My fine-tuning strategy involves a two-step process. Initially, I freeze the pre-trained convolutional base of the VGG-16 model and only train the newly added, randomly initialized classification layers. This allows the new layers to learn the specific features of the corn leaf disease dataset without disrupting the learned representations in the convolutional base.

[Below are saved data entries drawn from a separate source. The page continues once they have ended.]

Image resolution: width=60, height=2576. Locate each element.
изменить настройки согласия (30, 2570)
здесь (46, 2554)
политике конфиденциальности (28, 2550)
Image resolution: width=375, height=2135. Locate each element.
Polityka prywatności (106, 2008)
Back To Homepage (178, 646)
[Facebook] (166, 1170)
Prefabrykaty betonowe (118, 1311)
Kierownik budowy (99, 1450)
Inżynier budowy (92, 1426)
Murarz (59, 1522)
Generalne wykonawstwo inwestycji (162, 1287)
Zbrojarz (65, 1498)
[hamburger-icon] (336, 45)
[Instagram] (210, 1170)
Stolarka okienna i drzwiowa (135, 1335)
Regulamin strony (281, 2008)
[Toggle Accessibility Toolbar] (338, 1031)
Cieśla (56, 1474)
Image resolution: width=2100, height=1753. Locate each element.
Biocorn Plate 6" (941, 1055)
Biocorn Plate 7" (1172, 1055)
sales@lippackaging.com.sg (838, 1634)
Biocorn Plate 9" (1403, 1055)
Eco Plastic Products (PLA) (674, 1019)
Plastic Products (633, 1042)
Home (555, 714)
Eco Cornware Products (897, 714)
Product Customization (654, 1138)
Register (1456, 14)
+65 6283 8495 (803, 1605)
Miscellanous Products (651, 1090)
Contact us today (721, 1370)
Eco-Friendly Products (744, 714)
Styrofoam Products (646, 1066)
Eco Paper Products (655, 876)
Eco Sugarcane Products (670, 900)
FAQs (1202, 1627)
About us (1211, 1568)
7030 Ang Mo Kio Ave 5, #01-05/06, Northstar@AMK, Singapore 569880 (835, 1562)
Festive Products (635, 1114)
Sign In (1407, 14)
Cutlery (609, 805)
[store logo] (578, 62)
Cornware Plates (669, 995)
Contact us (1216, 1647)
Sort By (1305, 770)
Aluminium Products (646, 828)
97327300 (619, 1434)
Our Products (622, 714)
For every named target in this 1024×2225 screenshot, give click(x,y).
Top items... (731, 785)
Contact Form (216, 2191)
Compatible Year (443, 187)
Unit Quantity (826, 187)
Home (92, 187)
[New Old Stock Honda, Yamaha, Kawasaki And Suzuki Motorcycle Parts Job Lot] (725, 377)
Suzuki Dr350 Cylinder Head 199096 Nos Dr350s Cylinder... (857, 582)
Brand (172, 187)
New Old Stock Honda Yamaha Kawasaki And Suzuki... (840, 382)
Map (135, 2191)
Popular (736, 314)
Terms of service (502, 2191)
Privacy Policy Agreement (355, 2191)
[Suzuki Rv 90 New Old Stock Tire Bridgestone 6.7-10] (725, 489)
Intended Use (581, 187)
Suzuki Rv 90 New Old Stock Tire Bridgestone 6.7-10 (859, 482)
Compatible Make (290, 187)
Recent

Once the new layers have converged, I will unfreeze some of the top layers of the convolutional base and continue training the entire network with a very low learning rate. This second step allows the model to "fine-tune" the pre-trained features to the specific dataset, potentially leading to a further increase in performance. This approach prevents large, random weight updates from destroying the pre-trained weights in the early stages of training and allows for a more gradual and effective adaptation of the model to the new task.